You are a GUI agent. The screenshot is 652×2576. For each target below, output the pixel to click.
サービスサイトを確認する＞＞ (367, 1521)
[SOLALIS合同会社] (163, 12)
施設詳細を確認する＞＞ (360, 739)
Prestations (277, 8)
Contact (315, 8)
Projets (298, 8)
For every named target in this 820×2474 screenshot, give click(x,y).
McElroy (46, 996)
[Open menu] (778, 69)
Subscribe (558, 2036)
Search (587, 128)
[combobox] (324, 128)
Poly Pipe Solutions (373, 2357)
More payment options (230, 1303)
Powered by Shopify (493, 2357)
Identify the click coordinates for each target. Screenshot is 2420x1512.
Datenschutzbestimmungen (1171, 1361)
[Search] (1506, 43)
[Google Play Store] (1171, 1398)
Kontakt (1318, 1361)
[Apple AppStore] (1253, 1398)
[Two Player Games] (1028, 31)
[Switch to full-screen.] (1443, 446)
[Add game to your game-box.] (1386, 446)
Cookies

########################################

Each entry needs to be transcribed exactly.

* **Task answer**
You are a GUI agent. The screenshot is 652×2576. For each target below, output the pixel to click.
サービスサイトを確認する＞＞ (367, 1521)
[SOLALIS合同会社] (163, 12)
施設詳細を確認する＞＞ (360, 739)
Prestations (277, 8)
Contact (315, 8)
Projets (298, 8)
For every named target in this 820×2474 screenshot, give click(x,y).
McElroy (46, 996)
[Open menu] (778, 69)
Subscribe (558, 2036)
Search (587, 128)
[combobox] (324, 128)
Poly Pipe Solutions (373, 2357)
More payment options (230, 1303)
Powered by Shopify (493, 2357)
Identify the click coordinates for each target. Screenshot is 2420x1512.
Datenschutzbestimmungen (1171, 1361)
[Search] (1506, 43)
[Google Play Store] (1171, 1398)
Kontakt (1318, 1361)
[Apple AppStore] (1253, 1398)
[Two Player Games] (1028, 31)
[Switch to full-screen.] (1443, 446)
[Add game to your game-box.] (1386, 446)
Cookies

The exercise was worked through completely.